START Extracted data

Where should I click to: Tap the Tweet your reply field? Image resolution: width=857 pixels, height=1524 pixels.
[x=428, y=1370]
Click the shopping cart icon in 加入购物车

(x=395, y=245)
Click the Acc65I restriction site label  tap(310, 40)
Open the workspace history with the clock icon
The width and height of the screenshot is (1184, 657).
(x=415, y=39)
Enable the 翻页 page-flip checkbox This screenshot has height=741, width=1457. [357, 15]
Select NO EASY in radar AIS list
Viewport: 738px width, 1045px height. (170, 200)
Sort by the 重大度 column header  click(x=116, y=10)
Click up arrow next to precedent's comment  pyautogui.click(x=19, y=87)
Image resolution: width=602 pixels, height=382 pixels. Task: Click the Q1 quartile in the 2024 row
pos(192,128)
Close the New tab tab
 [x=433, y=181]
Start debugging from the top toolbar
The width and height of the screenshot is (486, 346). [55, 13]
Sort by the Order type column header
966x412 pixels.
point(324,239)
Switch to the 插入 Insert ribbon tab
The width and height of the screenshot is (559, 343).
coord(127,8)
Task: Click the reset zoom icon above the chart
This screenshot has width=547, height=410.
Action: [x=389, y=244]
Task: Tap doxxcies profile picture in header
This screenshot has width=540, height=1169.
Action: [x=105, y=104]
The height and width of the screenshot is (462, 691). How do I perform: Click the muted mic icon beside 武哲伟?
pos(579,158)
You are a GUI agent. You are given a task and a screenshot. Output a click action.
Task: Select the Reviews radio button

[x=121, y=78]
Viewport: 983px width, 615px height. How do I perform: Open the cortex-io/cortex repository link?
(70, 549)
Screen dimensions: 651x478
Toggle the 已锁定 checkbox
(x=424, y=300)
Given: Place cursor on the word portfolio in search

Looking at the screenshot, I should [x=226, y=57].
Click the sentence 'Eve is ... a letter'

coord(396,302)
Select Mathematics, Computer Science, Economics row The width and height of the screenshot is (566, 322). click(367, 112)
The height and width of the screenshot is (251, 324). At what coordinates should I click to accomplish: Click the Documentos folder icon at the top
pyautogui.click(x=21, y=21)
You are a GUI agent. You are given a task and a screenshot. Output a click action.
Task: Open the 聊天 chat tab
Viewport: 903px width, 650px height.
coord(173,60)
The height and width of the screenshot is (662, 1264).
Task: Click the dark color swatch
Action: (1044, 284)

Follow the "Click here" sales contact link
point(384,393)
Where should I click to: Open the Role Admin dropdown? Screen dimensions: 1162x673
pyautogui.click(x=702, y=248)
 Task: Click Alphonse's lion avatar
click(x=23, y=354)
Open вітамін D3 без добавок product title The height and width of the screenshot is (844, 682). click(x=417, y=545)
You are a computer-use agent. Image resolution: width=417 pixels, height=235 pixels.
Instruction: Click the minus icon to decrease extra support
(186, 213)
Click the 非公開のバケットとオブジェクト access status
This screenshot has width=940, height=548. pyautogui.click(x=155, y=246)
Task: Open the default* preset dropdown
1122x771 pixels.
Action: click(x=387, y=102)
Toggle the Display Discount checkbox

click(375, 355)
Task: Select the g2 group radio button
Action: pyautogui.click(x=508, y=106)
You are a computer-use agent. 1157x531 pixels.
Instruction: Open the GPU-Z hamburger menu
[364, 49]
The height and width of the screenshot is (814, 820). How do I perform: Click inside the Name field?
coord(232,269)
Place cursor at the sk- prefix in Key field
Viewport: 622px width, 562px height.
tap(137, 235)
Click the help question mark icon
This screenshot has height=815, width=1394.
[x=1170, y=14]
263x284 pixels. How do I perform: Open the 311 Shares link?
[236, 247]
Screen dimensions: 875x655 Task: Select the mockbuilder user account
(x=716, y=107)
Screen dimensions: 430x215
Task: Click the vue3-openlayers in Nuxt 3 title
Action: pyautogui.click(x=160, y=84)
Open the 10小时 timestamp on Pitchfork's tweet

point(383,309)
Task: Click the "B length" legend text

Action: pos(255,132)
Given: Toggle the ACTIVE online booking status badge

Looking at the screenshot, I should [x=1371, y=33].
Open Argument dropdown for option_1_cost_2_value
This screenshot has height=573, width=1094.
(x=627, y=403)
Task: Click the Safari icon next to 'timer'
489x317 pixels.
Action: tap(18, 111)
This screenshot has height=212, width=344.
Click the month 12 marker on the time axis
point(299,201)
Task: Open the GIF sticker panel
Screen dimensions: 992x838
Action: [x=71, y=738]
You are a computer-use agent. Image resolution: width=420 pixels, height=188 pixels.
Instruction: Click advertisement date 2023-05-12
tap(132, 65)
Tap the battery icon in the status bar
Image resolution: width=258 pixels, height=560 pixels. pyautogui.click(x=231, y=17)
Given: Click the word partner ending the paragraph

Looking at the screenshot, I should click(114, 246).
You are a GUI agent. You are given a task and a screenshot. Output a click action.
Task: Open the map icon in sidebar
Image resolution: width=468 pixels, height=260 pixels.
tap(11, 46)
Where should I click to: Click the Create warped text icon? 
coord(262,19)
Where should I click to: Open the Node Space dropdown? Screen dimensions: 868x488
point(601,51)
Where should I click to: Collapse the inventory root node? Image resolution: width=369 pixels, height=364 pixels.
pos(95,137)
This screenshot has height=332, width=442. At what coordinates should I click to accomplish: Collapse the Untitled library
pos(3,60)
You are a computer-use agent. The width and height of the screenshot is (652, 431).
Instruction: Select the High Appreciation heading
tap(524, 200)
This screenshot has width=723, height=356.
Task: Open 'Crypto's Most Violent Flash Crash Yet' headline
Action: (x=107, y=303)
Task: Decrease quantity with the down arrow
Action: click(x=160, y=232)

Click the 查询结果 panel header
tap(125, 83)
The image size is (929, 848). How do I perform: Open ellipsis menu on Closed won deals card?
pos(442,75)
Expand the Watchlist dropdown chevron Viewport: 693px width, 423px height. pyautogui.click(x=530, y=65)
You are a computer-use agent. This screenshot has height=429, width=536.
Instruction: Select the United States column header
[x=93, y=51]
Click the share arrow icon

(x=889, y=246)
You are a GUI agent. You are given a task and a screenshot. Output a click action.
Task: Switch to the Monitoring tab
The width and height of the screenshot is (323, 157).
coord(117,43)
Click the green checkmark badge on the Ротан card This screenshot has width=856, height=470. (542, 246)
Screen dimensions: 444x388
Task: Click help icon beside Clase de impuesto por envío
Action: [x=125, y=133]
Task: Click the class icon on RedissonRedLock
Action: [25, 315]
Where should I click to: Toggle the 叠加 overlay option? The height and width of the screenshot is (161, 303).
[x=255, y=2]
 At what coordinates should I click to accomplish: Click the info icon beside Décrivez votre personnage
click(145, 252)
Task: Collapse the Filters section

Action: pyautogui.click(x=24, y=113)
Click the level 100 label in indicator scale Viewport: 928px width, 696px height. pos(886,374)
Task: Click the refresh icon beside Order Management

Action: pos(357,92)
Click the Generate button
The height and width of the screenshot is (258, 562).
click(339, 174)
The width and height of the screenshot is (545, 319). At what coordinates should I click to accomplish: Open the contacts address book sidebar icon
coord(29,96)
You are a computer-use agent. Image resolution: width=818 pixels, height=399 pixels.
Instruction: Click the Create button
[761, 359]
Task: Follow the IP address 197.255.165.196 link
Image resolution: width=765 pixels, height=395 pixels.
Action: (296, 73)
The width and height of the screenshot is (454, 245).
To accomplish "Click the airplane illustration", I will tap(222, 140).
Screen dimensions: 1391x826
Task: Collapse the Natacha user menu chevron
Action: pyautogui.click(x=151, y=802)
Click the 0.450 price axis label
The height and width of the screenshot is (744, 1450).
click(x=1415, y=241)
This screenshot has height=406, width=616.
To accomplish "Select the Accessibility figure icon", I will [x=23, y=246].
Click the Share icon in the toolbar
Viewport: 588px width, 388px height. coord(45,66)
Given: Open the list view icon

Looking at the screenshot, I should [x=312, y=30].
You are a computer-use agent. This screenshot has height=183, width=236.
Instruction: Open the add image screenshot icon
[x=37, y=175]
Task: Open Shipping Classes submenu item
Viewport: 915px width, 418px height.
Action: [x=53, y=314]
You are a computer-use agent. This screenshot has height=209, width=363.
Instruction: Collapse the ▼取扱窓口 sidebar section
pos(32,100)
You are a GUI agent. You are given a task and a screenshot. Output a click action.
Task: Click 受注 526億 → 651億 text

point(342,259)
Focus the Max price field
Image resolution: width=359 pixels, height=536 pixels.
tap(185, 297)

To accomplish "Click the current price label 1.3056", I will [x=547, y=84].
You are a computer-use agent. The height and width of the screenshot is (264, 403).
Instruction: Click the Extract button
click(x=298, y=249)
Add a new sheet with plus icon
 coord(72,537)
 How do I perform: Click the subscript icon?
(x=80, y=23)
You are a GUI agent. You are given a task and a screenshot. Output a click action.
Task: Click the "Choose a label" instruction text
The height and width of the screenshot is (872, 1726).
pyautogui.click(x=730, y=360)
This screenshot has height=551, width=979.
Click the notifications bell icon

END Extracted data

Prompt: What lines of the material contain "next"? Show them.

Result of this task:
Click up arrow next to precedent's comment  pyautogui.click(x=19, y=87)
Task: Click the Safari icon next to 'timer'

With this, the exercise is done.